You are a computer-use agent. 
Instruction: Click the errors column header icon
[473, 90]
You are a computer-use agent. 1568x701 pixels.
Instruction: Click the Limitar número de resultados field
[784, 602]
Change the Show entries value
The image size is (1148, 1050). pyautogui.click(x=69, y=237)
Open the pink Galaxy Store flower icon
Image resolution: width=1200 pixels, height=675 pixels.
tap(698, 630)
* * *
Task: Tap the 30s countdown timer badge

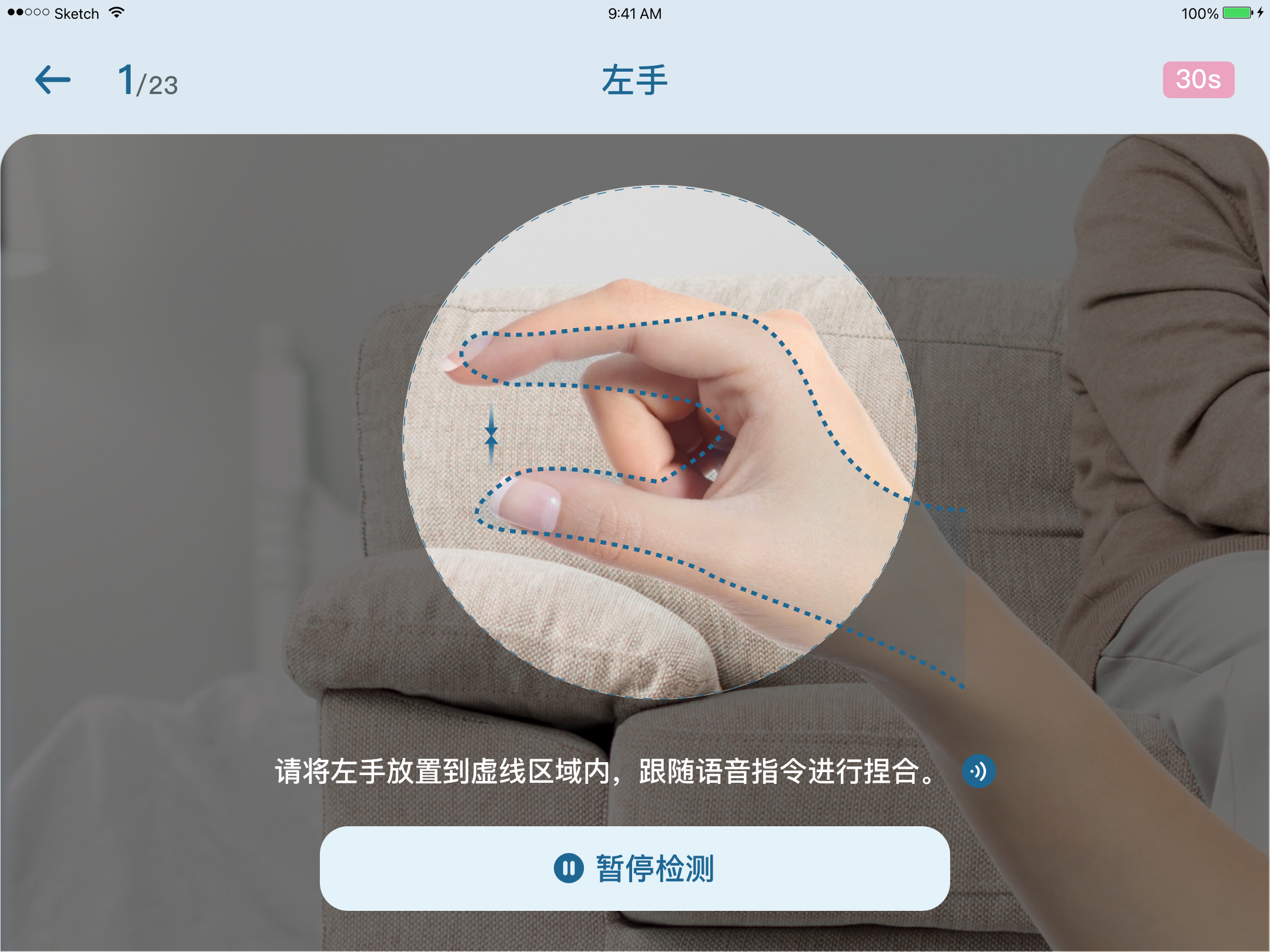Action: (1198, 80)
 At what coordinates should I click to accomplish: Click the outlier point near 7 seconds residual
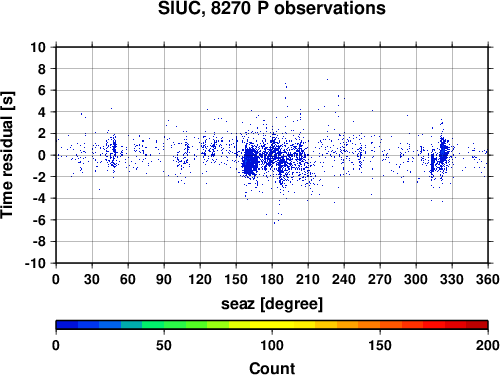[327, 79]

■ Task ■
Locate the word "computer" in the entries, and copy every line where it is found.

■ Output for this exercise ■
You are a computer-use agent. 
You are a computer-use agent. 1568x701 pixels.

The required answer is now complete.